Giant Amplification of Noise in Fluctuation-Induced Pattern Formation.

Phys Rev Lett

Department of Physics, University of Illinois at Urbana-Champaign, Loomis Laboratory of Physics, 1110 West Green Street, Urbana, Illinois, 61801-3080, USA and Carl R. Woese Institute for Genomic Biology, University of Illinois at Urbana-Champaign, 1206 West Gregory Drive, Urbana, Illinois 61801, USA.

Published: January 2017

The amplitude of fluctuation-induced patterns might be expected to be proportional to the strength of the driving noise, suggesting that such patterns would be difficult to observe in nature. Here, we show that a large class of spatially extended dynamical systems driven by intrinsic noise can exhibit giant amplification, yielding patterns whose amplitude is comparable to that of deterministic Turing instabilities.

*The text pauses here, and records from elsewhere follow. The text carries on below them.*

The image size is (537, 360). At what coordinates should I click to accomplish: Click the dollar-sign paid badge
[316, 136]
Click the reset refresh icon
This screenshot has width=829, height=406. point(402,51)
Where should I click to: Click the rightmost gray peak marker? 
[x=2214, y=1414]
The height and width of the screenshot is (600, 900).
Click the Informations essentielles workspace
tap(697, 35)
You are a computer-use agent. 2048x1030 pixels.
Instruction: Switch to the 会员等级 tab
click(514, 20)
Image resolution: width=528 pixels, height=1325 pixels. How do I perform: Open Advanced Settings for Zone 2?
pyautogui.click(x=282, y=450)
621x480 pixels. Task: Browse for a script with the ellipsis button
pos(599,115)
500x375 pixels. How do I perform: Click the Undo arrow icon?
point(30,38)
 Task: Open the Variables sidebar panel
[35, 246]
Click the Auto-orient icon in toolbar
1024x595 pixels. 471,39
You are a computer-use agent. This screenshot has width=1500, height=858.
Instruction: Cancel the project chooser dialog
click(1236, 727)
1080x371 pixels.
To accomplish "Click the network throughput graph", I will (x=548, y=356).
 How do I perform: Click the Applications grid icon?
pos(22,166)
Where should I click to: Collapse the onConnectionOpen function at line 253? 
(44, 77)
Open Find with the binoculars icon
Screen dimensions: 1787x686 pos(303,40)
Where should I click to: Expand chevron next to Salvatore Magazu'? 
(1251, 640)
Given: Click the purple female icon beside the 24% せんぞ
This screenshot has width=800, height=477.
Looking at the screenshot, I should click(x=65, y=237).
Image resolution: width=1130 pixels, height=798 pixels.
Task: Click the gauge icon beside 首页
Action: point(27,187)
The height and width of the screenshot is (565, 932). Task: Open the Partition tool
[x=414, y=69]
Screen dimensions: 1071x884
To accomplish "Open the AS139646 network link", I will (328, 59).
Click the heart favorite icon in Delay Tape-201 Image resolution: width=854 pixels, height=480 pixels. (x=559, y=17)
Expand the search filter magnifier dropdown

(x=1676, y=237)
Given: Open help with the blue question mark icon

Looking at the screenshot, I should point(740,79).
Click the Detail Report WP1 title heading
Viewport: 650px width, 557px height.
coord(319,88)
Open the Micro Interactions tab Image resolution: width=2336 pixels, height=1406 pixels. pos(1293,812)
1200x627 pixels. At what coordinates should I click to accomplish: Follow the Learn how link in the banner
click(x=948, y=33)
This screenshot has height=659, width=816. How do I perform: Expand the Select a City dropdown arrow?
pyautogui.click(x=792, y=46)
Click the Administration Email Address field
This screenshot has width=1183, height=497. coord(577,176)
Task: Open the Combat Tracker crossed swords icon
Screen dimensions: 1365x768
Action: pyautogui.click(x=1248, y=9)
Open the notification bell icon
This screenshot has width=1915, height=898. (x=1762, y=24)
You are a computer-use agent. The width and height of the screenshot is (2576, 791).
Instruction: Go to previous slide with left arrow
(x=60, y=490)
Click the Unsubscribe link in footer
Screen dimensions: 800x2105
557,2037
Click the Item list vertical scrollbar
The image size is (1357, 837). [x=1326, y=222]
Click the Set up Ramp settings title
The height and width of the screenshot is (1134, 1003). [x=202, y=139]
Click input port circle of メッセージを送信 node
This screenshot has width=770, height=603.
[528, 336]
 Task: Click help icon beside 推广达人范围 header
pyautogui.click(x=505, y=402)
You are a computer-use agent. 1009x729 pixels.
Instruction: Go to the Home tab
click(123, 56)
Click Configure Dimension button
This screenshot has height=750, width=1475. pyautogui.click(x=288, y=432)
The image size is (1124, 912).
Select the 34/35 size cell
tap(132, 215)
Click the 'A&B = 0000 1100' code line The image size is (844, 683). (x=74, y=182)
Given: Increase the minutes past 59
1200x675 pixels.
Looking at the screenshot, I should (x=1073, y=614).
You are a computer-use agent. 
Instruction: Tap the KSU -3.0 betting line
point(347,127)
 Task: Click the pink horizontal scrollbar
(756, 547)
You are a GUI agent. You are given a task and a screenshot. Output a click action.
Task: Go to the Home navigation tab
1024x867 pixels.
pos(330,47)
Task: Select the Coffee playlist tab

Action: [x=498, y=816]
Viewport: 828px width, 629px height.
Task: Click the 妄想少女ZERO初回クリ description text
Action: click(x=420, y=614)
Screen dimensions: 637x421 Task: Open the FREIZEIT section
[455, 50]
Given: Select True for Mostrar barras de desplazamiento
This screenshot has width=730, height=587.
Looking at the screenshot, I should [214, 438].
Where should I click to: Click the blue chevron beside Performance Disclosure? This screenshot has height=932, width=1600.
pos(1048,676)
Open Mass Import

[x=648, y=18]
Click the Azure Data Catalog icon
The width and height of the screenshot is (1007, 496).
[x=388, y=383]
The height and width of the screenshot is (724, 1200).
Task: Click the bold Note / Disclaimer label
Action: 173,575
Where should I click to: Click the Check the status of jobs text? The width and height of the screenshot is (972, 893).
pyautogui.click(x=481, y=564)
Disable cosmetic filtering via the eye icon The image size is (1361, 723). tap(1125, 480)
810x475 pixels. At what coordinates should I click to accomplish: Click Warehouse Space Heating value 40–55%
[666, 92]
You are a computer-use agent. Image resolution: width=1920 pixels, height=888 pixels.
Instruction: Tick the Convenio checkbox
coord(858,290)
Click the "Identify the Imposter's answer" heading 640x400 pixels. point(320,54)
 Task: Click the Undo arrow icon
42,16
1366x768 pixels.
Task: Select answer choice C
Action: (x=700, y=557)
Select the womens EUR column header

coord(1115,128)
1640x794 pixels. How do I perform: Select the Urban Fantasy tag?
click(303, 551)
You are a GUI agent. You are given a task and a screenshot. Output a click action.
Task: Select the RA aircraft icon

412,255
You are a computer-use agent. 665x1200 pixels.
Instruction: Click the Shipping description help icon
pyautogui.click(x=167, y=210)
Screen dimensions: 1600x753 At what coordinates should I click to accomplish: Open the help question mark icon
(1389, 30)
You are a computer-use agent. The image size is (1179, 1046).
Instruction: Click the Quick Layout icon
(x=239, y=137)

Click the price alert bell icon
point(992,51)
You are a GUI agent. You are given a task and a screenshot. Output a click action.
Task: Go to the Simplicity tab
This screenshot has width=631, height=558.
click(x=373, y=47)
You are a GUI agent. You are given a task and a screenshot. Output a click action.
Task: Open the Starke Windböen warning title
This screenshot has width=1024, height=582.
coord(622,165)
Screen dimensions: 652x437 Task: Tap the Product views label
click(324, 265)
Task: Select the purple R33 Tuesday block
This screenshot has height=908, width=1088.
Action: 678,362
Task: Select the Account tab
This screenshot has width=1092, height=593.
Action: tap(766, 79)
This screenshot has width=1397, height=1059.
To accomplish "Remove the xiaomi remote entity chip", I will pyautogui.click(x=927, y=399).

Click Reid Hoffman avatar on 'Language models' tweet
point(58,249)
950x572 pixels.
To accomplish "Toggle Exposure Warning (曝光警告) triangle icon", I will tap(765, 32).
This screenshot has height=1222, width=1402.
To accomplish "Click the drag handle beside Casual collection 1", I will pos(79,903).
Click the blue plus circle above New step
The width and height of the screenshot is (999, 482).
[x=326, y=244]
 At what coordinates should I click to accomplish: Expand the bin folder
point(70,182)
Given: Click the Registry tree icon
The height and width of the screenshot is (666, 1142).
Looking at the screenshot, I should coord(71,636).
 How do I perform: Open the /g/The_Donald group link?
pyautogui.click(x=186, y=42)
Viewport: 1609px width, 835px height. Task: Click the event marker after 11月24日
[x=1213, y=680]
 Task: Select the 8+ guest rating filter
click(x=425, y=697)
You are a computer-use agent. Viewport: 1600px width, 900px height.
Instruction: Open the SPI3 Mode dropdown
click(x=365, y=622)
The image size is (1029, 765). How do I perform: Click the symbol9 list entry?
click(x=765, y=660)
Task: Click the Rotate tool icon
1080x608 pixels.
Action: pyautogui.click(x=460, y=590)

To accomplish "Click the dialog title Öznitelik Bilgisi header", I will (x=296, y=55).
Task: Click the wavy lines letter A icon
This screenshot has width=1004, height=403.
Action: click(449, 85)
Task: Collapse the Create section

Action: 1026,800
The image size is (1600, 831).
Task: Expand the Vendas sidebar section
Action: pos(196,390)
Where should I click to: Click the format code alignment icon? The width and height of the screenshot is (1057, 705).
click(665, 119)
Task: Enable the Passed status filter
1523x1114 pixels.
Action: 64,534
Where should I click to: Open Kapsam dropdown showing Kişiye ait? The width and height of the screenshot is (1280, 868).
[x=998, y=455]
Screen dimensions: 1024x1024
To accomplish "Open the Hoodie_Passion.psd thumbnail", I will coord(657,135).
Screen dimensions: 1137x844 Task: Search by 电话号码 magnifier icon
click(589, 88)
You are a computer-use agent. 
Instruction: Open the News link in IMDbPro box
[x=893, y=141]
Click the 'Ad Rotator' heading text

The giant amplification results from the interplay between noise and nonorthogonal eigenvectors of the linear stability matrix, yielding transients that grow with time, and which, when driven by the ever-present intrinsic noise, lead to persistent large amplitude patterns. This mechanism shows that fluctuation-induced Turing patterns are observable, and are not strongly limited by the amplitude of demographic stochasticity nor by the value of the diffusion coefficients.